Trois visites, dont une de vingt-quatre heures, une lettre de condoléances à faire, un peu de colique, un mouvement de paresse qui, à minuit, me fit préférer mon lit au plaisir de causer avec vous, voilà, mon cher Gouraud, les motifs qui m’ont empêché de tenir la promesse que je vous avais faite par La Gournerie. Cependant, j’ai quelques scrupules encore sur ma conduite. Il me semble que j’ai mal agi. Pardonnez-moi, mon cher ami; ne nous brouillons pas au commencement de l’année. J’espère que, dans quelque temps, nous pourrons reprendre les charmantes causeries dont vous me parliez. J’ai besoin de vous voir, de voir mes amis. J’avais cru pouvoir rester longtemps seul; je n’en ai pas la force. Souvent, très souvent, je rêve que j’arrive à Paris, que je vous revois, vous, Thiébault, de Jouenne, et ce sont mes plus beaux rêves. Ils laissent après eux quelque chose de doux, d’agréable, que la triste réalité du réveil ne dissipe pas entièrement. Vous pensez aussi à moi, j’aime a le croire, et j’aime à croire aussi que c’est parfois au même moment. A deux cents lieues de votre hôpital, je pense aussi à vous.

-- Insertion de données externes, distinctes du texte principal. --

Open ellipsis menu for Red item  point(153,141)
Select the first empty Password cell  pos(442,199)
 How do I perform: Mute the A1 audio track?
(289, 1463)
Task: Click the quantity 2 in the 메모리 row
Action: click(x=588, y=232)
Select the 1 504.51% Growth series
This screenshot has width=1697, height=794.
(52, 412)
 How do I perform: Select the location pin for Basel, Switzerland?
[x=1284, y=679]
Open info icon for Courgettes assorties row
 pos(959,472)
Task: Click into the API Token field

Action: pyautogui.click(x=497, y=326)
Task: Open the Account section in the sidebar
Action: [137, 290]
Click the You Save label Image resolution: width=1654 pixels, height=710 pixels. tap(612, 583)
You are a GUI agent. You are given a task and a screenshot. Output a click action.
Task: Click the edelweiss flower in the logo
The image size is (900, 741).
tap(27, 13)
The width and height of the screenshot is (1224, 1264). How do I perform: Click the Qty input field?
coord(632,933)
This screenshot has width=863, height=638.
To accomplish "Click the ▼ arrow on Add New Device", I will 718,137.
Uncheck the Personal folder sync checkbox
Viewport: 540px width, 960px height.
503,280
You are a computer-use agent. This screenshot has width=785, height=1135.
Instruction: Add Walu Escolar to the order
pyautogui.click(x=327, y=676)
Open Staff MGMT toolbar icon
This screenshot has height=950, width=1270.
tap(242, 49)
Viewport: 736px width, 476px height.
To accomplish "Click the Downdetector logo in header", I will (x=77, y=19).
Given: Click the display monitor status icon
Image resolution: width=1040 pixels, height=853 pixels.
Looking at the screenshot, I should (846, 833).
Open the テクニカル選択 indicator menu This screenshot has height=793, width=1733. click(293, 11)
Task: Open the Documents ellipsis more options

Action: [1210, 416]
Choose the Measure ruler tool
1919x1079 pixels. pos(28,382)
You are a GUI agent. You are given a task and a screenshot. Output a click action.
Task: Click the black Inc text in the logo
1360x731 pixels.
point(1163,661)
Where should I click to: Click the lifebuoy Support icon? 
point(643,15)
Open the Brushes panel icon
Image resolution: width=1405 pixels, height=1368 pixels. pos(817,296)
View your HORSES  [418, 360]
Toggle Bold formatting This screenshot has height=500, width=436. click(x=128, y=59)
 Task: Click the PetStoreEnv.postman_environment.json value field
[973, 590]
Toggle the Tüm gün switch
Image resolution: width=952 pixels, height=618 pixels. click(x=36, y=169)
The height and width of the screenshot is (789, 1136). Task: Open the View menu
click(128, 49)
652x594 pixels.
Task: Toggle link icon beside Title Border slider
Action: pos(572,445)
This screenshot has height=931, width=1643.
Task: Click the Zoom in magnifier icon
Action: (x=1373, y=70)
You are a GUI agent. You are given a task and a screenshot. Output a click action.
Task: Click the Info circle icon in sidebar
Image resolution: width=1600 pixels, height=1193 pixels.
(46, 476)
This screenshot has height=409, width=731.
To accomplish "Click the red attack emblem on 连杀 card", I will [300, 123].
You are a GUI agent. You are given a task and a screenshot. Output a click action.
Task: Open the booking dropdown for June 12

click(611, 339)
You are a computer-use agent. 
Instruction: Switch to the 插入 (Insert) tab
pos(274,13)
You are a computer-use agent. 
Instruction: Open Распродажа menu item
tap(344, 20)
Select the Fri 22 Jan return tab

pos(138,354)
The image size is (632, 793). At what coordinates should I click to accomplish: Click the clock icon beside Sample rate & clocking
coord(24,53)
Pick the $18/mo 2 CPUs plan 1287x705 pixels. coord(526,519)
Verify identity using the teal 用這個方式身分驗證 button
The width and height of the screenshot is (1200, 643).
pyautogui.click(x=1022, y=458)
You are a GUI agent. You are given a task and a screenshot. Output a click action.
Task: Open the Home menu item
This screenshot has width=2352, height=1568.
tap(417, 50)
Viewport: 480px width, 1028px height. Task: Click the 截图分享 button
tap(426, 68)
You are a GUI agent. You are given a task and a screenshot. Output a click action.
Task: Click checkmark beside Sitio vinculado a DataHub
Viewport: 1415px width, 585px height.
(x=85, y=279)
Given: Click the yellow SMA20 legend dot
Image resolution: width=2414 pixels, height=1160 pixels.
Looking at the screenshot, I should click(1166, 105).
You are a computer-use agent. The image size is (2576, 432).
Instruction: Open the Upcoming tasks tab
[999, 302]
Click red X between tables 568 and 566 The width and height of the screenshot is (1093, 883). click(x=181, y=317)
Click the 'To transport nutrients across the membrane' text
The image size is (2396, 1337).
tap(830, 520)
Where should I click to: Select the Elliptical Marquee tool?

L’aimable chose que l’amitié! La nôtre est bonne, Gouraud. Si La Rochefoucauld ne ment pas, lorsqu’il dit que l’absence est à l’amour ce que le vent est au feu -il éteint les bougies et allume les incendies- notre amitié est bonne, si la preuve l’est. Vous me parliez dans une lettre de mon attachement pour vous qui s’augmenterait dans nos conversations de cet hiver. Eh bien! quoique nous ne puissions pas causer, il me semble que je ne vous en aime pas moins.

Un violent mal de tête me prend, il faut que je vous quitte.

Depuis que j’ai interrompu ma lettre, une grande révolution s’est opérée en moi: j’ai pris ma part de souveraineté, j’ai fait le premier usage de mes droits de citoyen, je suis conscrit. Ce matin, j’ai tiré au sort. On demande 28, j’ai tiré 37. Je suis enfoncé, mais à dire vrai peu m’importe. Je m’étais arrangé avec un homme qui s’est chargé de tout en consentant à courir les chances. Ce qui m’a le plus diverti dans toute la cérémonie, c’est que j’ai fait de la popularité en dépit des libéraux. Tous les conscrits étaient debout. Un porteur d’écharpe tricolore ne voulait-il pas me donner une chaise dans un endroit à part? J’ai hautement refusé et je me suis mêlé parmi mes compagnons de sort.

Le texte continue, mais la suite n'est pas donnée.